I’m still a novice at Lent; this is just my 6th season out of 32 years of life. My first year I gave up sarcasm and exaggeration and learned an important (and humorous) lesson in growing into, rather than jumping into, a new spiritual practice. Last year, when I prepared for my forty day fast, I dabbled with the idea of giving up music. I first thought to give it up entirely, but then my body started twitching and my eyes began to sting and, in a gasping moment of reality when my tongue when numb, I realized that giving up music cold turkey might be a bit extreme.
Abstaining from music for four weeks would be a radically ascetic experiment for this melomane. (That’s French for “music lover” and said with the caressing accent it gives you a sense of my love affair with music.) Living without music for 960 hours, or 57,600 minutes, or 345,6000 seconds?
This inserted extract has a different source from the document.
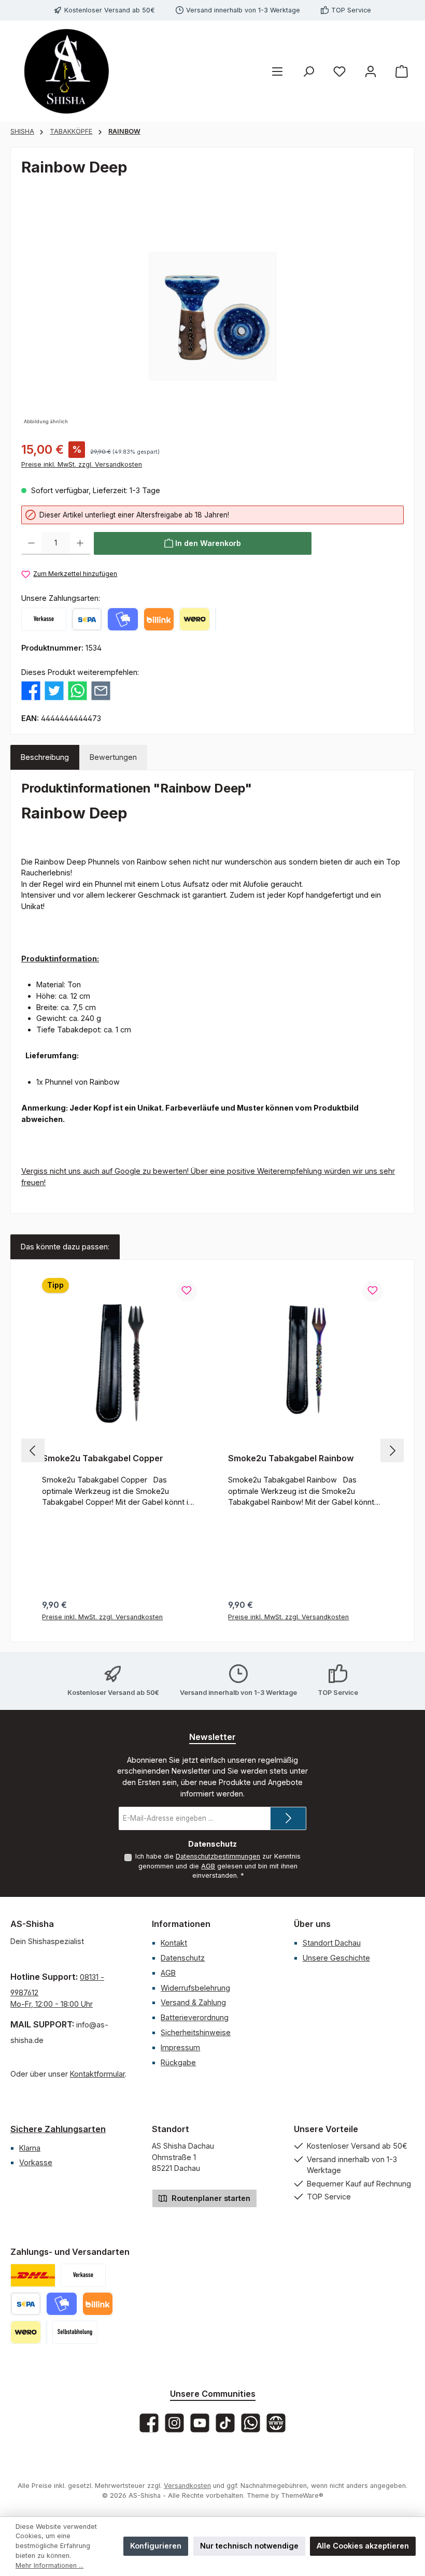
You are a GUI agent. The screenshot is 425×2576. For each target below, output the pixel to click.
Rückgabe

That’s like the 4th of July without the block parties, fruit-flag desserts, crepe-papered bicycles and chest-thumping fireworks. Last year I wimped out and gave up added sugars, which was challenging, but nothing close to giving up my precious music.
2011 was a difficult year because of a sense of vocational stuntedness and a family loss. 2012 hasn’t yet loosened the grip its neighbor held on my heart. For me, listening to music and singing along is often as cathartic as sipping a cool cup of water in the scorching Phoenix heat or shattering a glass against the hard stones of a fireplace. But sometimes I abuse music. I abuse it, and myself, when I use music to tune out the voice of my inner life. I suspect that in the past year, music has been more of a muffle than a balm. So, as much as I love music, as much as it gives me joy and energy and a certain dancing-in-my-soul verve, I decided to set it aside for a time.
I don’t want to become a person who claims that God has abandoned me in hard times. Maybe I’m not hearing God’s voice because it’s hard to hear a whisper through a cotton ball. Maybe God is offering me sweet melodies of truth and consolation that would bind together the ragged linings of my soul but I’m not listening well. Maybe I’ve turned music into noise, a distraction, just an excuse not to courageously face the somewhat barren landscape of my life and follow my Savior Jesus as he ventured, alone, without supplies, into the desert. Maybe the key to hearing God in the desert is clearing away all the distraction and stepping into aloneness with God.
Conviction tells me it’s time to clean out my ears, so I’ve instituted a silent commute for Lent. For the two, thirty minute trips to and from work each day, there’s no top 40, no cds, no talk radio. There’s just the sound of my breathing, the rev of my car’s engine, the squeak of breaks and the hum of tires rubbing against the pavement. Yesterday at an intersection, the service truck next to me was blaring “Low Rider” and before I knew it I was bobbing my head in time and smiling at the driver. I miss the music that got me merrily home but in the silence I’ve discovered a jam of thoughts and prayers waiting for their right of way. In just two weeks, I’ve run into a lot of unanswered questions, discovered wounds that need healing, and prayed that God would grant me the senses to see, hear and feel hope for my future. I’ve realized how self-centered I am and found forgiveness. And it seems that with each turn of my tires I chant the name Sara – the one who left our family for other happiness. But mostly, I sit in silence and listen to the sounds of my commute, the beeps, rubbing, the rattles, which remind me that though I am sitting still, I am going somewhere.
This morning in the silence an old chorus popped into my head – “Thou O Lord, art a shield about me; you’re my glory; you’re the lifter of my head.” I believe those words are true, but I’m not able to feel their truth now. As I hummed the chorus throughout the day, I stumbled across a thought – maybe it’s not my song to sing; it’s God’s song for me. I the Lord, art a shield about you, I’m your glory, I’m the lifter of your head. Okay Lord, I’m listening. Thanks to the silence.